Tuominen became a supporter of Otto Wille Kuusinen's faction within the party. In 1921 he traveled to Petrograd, where Kuusinen's adherents, supported by the Comintern leadership, successfully challenged Kullervo Manner's supporters at the next party congress. Tuominen was elected to the party's Central Committee and was put in charge of its Finnish bureau. He returned to Finland, where he was arrested on 26 January 1922, and subsequently imprisoned for publishing a proclamation urging Finnish workers to fight on the Soviet side during the Soviet-Finnish conflict over Karelia. He was released from the Tammisaari prison camp in the spring of 1926 and was elected secretary of the Finnish Federation of Trade Unions. He was again arrested in April 1928 for maintaining contacts with the Soviet Union and the banned Communist Party.

In late 1932 Tuominen was paroled and received a letter from Kuusinen, who was then one of the Comintern's secretaries, urging him to move to the Soviet Union. Tuominen secretly went to Sweden and then, in April 1933, to the Soviet Union, where he moved into Kuusinen's apartment. He was given a crash course at the International Lenin School and was appointed General Secretary of the Finnish Communist Party, also becoming a member of the Comintern Executive Committee Presidium.

Tuominen witnessed the Great Purge firsthand until he was able to leave Moscow for Stockholm in early 1938. On 23 November 1939 he was ordered to return to Moscow. Tuominen later claimed that he was being recalled to become the head of the communist government of the Finnish Democratic Republic, which Stalin planned to install in Finland. However, according to Tuominen, he refused to obey the order, broke with the Soviet Union and ordered the Communist Party of Finland not to assist the Red Army during the Winter War and to fight for Finland instead.

Research by the Finnish historian Kimmo Rentola has exposed a somewhat different story. When the Winter War started, Tuominen was initially enthusiastic of the war in expectation of a quick Soviet victory. However, as the Soviet advance halted and international opinion rallied to Finland's support, Tuominen's doubts started. He began to avoid contacting Moscow and sent feelers to Finnish Social Democrats. It was only after the end of the Winter War that Tuominen took the step of severing his ties with the Soviet Union and started writing anticommunist pamphlets, which were given widespread publicity in Finland.
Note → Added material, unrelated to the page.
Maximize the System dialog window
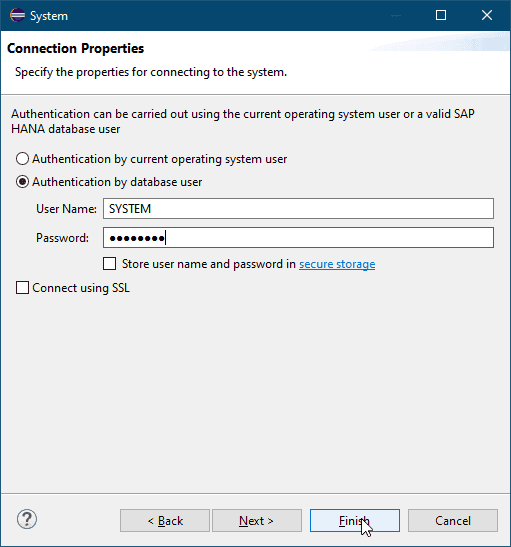The width and height of the screenshot is (511, 547). coord(441,15)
Tuominen had gone underground in Sweden, and it took some time for Moscow to find out what had happened. Within the Finnish communist movement, Tuominen became later known as the ultimate traitor.

Tuominen remained in Sweden until 1956, when he returned to Finland and published three volumes of bestselling memoirs in 1956–1958. Especially the second volume, Kremlin kellot ("The Bells of Kremlin") had a great impact in Finland, being a critical description and an inside view of the Soviet Union under Stalin, written by a former leading Finnish communist who had met both Lenin and Stalin. Tuominen joined the Social Democratic Party, edited its newspaper Kansan Lehti in Tampere for five years and became a member of parliament for one term (1958–1962). 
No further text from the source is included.